誤って缶チューハイを口にした時も、真行寺の頭をくしゃくしゃ撫で回していたらしいし。
「なでなで “したい” の、間違いでしょ……?」
冷静に訂正してくるクリスに、
「……どっちでもいいのらっ」
ヴィヴィはそう突っ込んで返すが。
(ん……? なんか、舌が回んない……? ま、いっか)
「はいはい。

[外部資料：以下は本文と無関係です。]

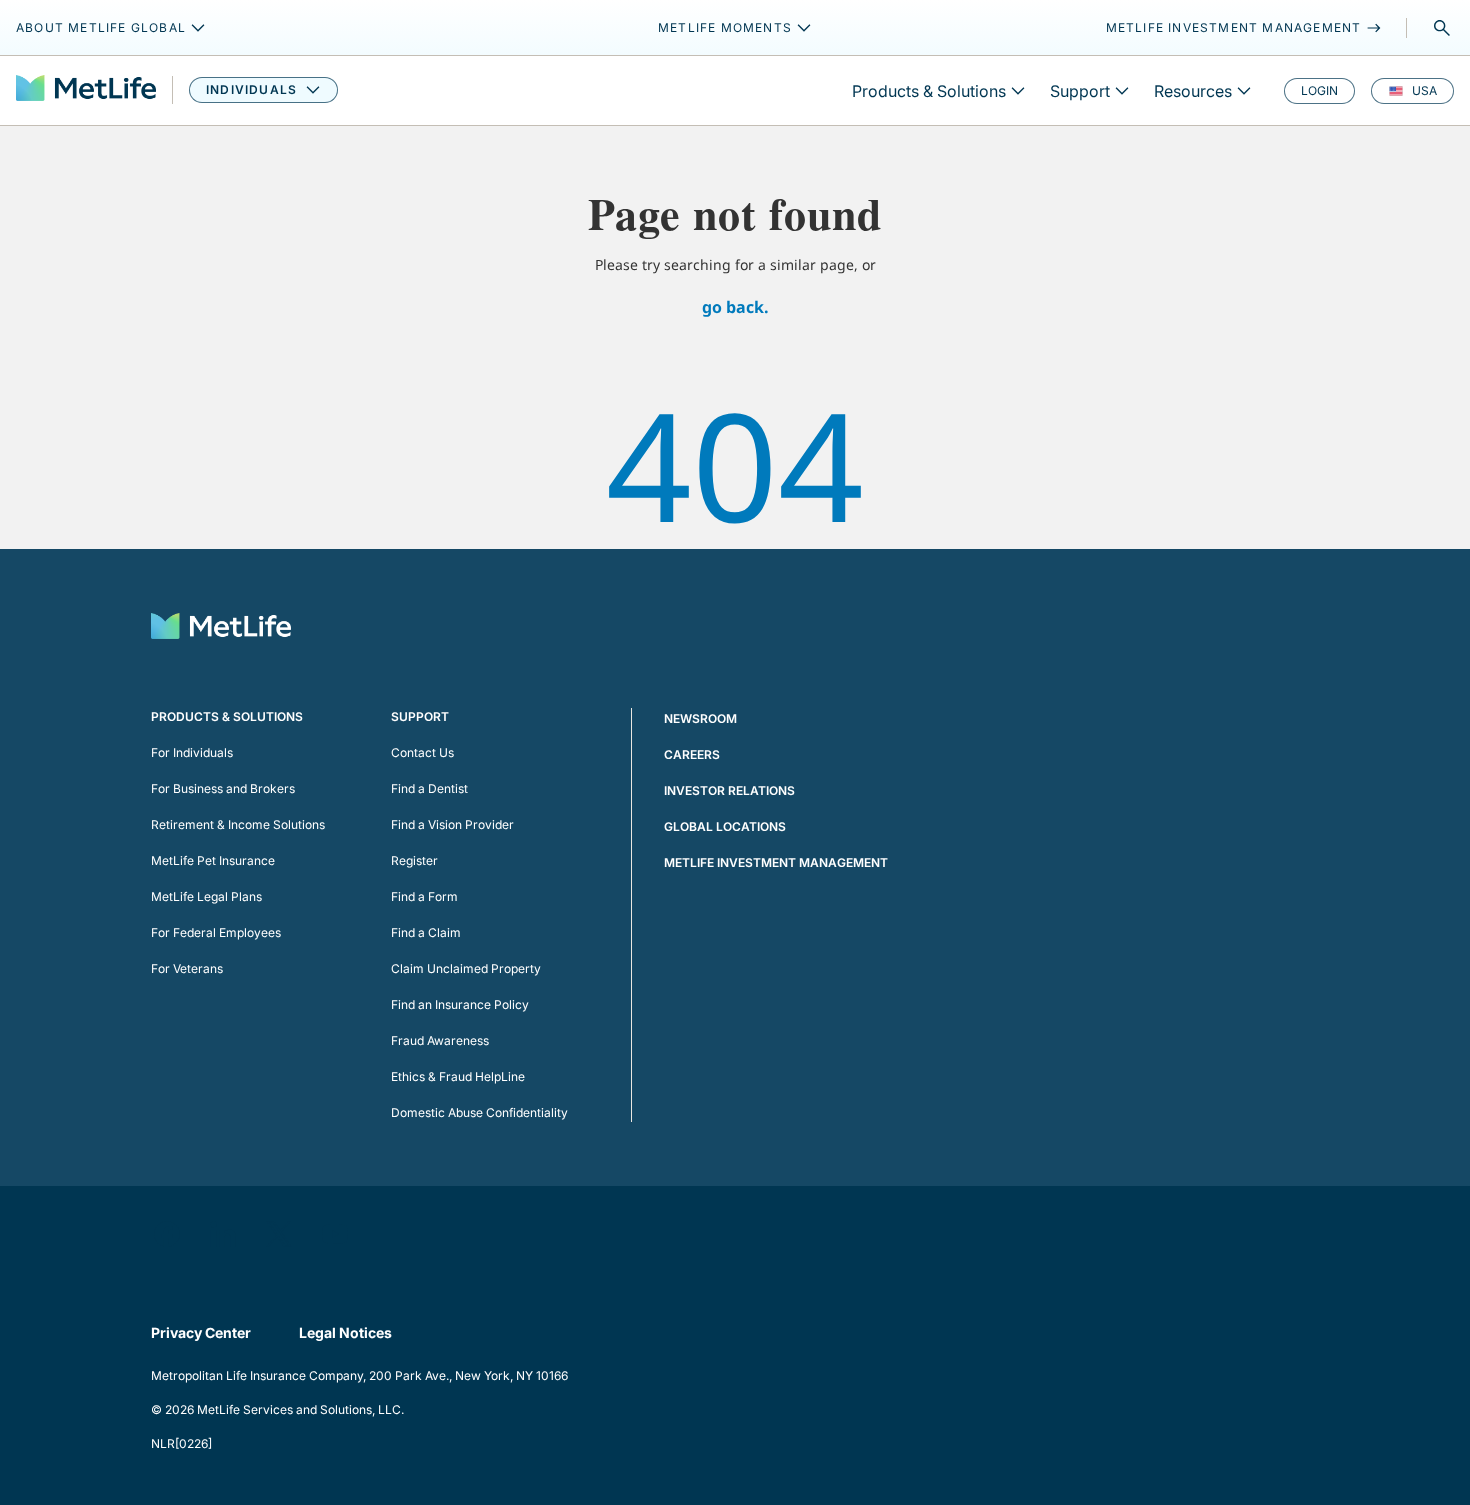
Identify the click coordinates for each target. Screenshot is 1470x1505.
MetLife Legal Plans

ベッド行こうね……?」
呆れた様子のクリスに、
「やら。もっと飲むぅ」
呂律の回らない口調で、ヴィヴィは反抗する。
(てか、呑まんとやっとれんわ~~いっ)
「我が儘、言わないの……」
腰をかがめて妹と視線を合わせ、窘めてくる双子の兄。
「むぅ……。弟なんらから、お姉ちゃんの言うこと聞きなさいっ」
握り締めた拳で、ボスボスクッションを叩きヴィヴィは抵抗した。
「兄だっての……」
「そうらっけ? ま、いいや……。ふわわ」
また欠伸を漏らすヴィヴィに、
「ほら、眠いんでしょ……」
「ん~~、じゃ、寝るぅ~~」
何か腹も満たされたようだし、もうどうでも良くなったヴィヴィは、やっと首を縦に振った。
「良い子、良い子……」
ぽんぽんと妹の頭を撫でた兄は、細い両腕を掴んでソファーから立たせた。
「…………? 1人で戻れるよぉ?」
ぐにゃりと首を倒すヴィヴィに、見下ろしてくるクリスの表情は心配そうなそれで。
「階段、転げ落ちそうで、怖い……」
「心配性だなぁ~~、ふわわ」
お言葉に甘えて、クリスに部屋へ連れて帰って貰う事にした。